We should offer kind words to the people who enrich our lives
During her interview about two years ago, our excellent marketing coordinator at the Archbishop Brunett Retreat Center offered one of the best answers to the question “Why do you want to work here?” She said: “I am looking for meaningful work.” Margaret remembered the phrase “meaningful work” from her Jesuit education at Bellarmine Prep in Tacoma. This phrase evokes a very important Catholic teaching. Our work on earth is an opportunity to participate in the Holy Spirit’s ongoing work of creation and redemption.
A mother feeding a newborn child is expressing God’s love for that child. A teacher shines light on God’s truth for his students, and a gardener helps to open our eyes to God’s beauty. Being aware of the meaning of our work makes it vastly more satisfying, and that satisfaction can make us more effective.
Rosalie, one of our housekeepers at the retreat center, provides a good example of this.

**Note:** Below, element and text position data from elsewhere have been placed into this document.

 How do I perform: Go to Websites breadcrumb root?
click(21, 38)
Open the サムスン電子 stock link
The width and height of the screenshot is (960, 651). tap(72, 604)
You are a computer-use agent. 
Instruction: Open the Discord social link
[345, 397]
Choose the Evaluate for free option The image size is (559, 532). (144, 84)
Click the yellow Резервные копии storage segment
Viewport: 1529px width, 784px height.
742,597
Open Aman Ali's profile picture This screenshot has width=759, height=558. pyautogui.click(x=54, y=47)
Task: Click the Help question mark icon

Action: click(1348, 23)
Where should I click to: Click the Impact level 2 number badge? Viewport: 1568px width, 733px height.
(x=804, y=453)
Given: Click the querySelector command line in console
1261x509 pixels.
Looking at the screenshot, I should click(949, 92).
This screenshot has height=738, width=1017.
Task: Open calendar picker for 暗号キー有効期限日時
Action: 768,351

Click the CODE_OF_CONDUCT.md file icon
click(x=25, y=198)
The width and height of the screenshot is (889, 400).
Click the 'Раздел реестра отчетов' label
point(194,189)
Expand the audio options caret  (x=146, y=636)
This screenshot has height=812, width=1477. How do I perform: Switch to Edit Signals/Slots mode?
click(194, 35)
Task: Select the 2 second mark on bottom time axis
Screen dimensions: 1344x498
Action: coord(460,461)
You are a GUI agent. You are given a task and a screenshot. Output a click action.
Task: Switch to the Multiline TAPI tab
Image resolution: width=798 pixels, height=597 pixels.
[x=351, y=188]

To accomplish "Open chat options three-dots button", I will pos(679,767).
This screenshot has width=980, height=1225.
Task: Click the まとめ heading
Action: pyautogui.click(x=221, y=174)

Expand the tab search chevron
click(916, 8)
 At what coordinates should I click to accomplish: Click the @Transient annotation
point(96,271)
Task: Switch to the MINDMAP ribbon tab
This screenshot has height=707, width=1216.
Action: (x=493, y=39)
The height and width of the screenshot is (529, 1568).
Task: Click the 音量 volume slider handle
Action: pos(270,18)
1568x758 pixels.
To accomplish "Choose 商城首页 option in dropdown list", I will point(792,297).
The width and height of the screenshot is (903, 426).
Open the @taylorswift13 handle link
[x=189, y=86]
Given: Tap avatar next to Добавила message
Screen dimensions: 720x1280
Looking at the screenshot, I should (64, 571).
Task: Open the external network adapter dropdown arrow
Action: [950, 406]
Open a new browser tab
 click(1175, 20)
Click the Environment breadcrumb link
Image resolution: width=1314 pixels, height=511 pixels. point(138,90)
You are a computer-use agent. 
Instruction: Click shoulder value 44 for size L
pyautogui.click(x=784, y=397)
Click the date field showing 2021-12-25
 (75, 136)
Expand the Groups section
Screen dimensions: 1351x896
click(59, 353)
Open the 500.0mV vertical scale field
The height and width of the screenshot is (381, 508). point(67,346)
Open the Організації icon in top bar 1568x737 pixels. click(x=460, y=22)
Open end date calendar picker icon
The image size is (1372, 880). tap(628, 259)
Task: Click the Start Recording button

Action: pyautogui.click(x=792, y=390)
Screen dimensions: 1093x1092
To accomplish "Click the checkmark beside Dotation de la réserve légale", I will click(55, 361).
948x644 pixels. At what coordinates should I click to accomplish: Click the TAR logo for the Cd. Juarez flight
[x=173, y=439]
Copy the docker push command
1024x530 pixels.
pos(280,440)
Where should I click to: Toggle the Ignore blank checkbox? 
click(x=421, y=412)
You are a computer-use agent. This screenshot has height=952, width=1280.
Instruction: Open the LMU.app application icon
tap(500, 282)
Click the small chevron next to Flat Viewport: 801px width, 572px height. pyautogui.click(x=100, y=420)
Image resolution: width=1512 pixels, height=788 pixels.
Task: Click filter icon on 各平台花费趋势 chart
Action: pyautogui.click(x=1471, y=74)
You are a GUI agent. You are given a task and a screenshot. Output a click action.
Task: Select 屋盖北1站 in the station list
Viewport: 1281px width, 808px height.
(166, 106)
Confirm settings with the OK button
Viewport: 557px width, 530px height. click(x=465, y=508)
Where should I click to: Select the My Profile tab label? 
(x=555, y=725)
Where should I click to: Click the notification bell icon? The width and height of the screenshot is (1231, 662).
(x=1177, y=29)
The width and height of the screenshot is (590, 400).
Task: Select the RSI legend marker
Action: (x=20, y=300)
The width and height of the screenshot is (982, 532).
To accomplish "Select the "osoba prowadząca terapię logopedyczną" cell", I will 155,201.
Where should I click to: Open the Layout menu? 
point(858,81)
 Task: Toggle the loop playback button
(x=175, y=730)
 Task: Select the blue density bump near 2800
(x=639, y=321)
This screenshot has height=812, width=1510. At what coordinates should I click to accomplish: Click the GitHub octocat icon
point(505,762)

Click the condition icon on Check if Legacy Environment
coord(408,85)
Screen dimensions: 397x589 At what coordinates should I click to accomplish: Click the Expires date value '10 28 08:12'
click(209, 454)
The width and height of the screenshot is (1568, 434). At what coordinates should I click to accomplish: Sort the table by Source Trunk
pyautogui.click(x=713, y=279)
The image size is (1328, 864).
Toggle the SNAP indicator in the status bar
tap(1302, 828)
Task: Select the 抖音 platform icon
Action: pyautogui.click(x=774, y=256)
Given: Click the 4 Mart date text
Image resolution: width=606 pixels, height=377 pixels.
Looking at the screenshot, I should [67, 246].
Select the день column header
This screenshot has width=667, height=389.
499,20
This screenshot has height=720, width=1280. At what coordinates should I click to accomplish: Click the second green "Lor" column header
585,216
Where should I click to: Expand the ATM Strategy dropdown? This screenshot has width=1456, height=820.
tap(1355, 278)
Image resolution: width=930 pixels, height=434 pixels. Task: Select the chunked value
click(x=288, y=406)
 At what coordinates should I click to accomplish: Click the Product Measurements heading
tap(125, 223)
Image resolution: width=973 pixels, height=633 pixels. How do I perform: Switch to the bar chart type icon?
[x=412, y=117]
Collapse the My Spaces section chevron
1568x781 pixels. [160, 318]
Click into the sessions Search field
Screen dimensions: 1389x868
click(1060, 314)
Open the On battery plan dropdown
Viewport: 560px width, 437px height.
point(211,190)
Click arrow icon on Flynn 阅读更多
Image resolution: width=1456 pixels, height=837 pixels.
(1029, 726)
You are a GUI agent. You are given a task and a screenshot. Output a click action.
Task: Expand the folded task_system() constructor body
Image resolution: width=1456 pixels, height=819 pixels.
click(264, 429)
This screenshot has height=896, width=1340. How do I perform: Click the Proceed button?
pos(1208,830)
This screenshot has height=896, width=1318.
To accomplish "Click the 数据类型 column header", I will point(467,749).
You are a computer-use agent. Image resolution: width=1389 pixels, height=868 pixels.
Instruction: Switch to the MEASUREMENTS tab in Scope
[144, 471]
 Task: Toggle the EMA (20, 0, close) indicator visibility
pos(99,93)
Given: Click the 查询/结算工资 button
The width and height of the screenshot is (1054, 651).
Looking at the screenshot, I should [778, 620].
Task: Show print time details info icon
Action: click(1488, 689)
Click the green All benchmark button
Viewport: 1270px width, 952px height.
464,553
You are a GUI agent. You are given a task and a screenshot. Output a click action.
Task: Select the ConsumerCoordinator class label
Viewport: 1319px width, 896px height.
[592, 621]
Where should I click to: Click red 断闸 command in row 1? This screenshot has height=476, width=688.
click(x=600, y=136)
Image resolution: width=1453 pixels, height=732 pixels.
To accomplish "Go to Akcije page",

When she cleans one of our guest rooms, she says a prayer for the person who will occupy the room next — that they will grow closer to God during their time in the room. By doing this, Rosalie finds meaning in her work and enjoys it all the more. This works for us as people of faith. But it can work for others as well.
We all want to make a difference
Because God designed us to participate in his saving work, each of us, deep down, shares the desire to know that we are doing something good and worthwhile — that we are making a difference.
Unfortunately, there are many times that our work doesn’t feel so meaningful. As the columnist Mike Royko once quipped, “If work is so great, how come they have to pay us to do it?” Far too often, whether at work or at home, we feel unappreciated, as if we are working hard but no one really cares. For people of faith, this represents an opportunity.
See, in business and our personal lives, we need relationships to get results. No matter how strong our skills are, we need help. Not just from time to time, but every day. Large businesses depend upon cooperation within departments. Small businesses depend on customers and suppliers. Spouses depend on one another. Parents depend on the cooperation of children to make a home successful.
In each of these relationships, an exchange of material goods and services can be important. Businesses provide goods and services to paying customers. Parents and children rely on each other for mutual care and support. Employers pay employees, and employees work. But if all that is happening in these relationships is an exchange of material things, something is missing: meaning.
Something we can all afford
In our business and personal relationships, we have the opportunity to help others find the meaning in their work. When we see them making a difference, we should take the opportunity to tell them about it. Everyone likes being appreciated!
One of my daughter’s teachers tells his students that the thank-you notes his students send him fuel his energy for teaching. He calls those notes his “second paycheck.” They tell him that he is making a difference, touching lives, doing God’s work.
Each of us can give the people who enrich our lives that second paycheck. Certainly if we have supervisory responsibilities at work, we can do this. When we catch someone doing something right, we should tell them.
I like to use the “when you do this, that happens” formula. For example: “When that customer came to you with a problem, you were friendly and went the extra mile to meet their needs. That shows that we care. It satisfies the customer and helps the bottom line. Thank you.” This approach demonstrates that we have noticed the good work done by a member of our team.
We don’t have to be a supervisor to use this approach. It’s great for our children, too: “Thank you for cleaning up the kitchen after you made a sandwich. It shows how responsible you are and that you care for our family.” It also works for the people we do business with: “Thanks for the great haircut. It makes me look and feel better!”
Whenever we can, we should offer kind words to the people who enrich our lives. It’s a second paycheck we can all afford to offer!